Voici des éléments de réponse aux arguments précédents, en deux temps. Pour une analyse plus détaillée, voir ici.
Le capitalisme, destructeur de la planète ? Oui
Je me réfère ici à ce billet de blog de 2010 : « Peut-on s’en sortir dans le cadre d’un capitalisme réformé ? » où sont présentées neuf caractéristiques structurelles du capitalisme qui font douter de sa capacité à nous sortir de la zone des tempêtes à répétition. On peut donc suivre Lordon, Casaux et d’autres sur l’énorme responsabilité du capitalisme et de ses acteurs, et plus encore du capitalisme financier, dans l’effondrement écologique. Il y a certes cet argument : on a connu, dans l’histoire, des systèmes non capitalistes tout aussi productivistes et destructeurs des écosystèmes. Exact, mais… il n’y en a plus guère. On peut donc passer au point suivant.

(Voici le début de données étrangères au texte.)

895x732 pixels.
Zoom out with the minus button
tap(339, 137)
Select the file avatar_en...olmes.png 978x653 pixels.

Faut-il se déclarer anticapitaliste pour « sauver la planète » ? Pas nécessairement
Répondre positivement à cette question semble contradictoire avec… ce que Frédéric Lordon lui-même écrivait dans son livre de 2009 « la crise de trop », une référence sur les dérives du capitalisme financier. Dans ce livre, les propositions pour sortir de la crise sont des réformes certes ambitieuses mais qui ne consistent en rien à se débarrasser du capitalisme : « à défaut du grand saut postcapitaliste, une transformation suffisamment profonde des structures actionnariales et concurrentielles serait déjà à même de produire le renversement non pas du capitalisme tout court, mais de ce capitalisme-là, le capitalisme antisalarial » (p. 160). Et, deux pages avant : « Le parti que je prends ici tient l’hypothèse que la sortie du capitalisme, dût-on le regretter, est l’issue la moins probable de la crise actuelle ».

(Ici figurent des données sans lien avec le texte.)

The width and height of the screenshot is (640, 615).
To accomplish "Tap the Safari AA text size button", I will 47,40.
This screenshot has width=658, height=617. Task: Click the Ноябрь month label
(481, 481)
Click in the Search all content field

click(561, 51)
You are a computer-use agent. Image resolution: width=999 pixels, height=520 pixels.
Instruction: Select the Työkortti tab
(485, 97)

Les « appels » sur le climat ou sur le dogme de la croissance, ou l’initiative collective des youtubeurs, ou encore les interventions bien médiatisées d’Aurélien Barrau (une cible commune à Frédéric Lordon et Nicolas Casaux), ne désignent pas de causes « systémiques » aux grands dérèglements en cours, mais cela suffit-il à les tourner en dérision, voire à les juger contre-productifs ?
Prenons l’exemple de l’appel « nous voulons des coquelicots ». De quoi est-il question : d’interdire les pesticides de synthèse, en tentant de mobiliser bien au-delà des cercles écolos usuels ou des militant.e.s convaincu.e.s de la nocivité du capitalisme. Pourtant, il est difficile de trouver plus clairement « anticapitaliste » : les multinationales des pesticides sont les premières cibles, avec l’agrobusiness. C’est assez comparable à l’interdiction des produits toxiques… des banques. Or le capitalisme n’est pas désigné dans l’appel. Ni dans les innombrables actions de désobéissance civique menées pour mettre fin aux paradis fiscaux ou aux investissements « climaticides » des banques.

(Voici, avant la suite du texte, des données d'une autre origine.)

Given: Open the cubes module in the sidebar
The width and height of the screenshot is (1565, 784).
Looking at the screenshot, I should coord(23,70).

Tous les « appels » ne sont sans doute pas à mettre sur le même plan, mais certains d’entre eux ne restent pas « sans suite » : ils contribuent au débat public et à l’action collective
Tous les « appels » ne sont sans doute pas à mettre sur le même plan, mais certains d’entre eux ne restent pas « sans suite » : ils contribuent au débat public et à l’action collective. Cela a été le cas par exemple le 8 septembre et le 13 octobre dernier à propos du climat. On pouvait observer, en participant à des réunions de préparation des actions (300 personnes à Lille pour préparer une marche qui a rassemblé 5000 personnes), la forte présence de personnes, dont beaucoup de jeunes, qui n’avaient jamais milité nulle part et qui sont souvent venues à la suite de ces appels, bien relayés sur le terrain.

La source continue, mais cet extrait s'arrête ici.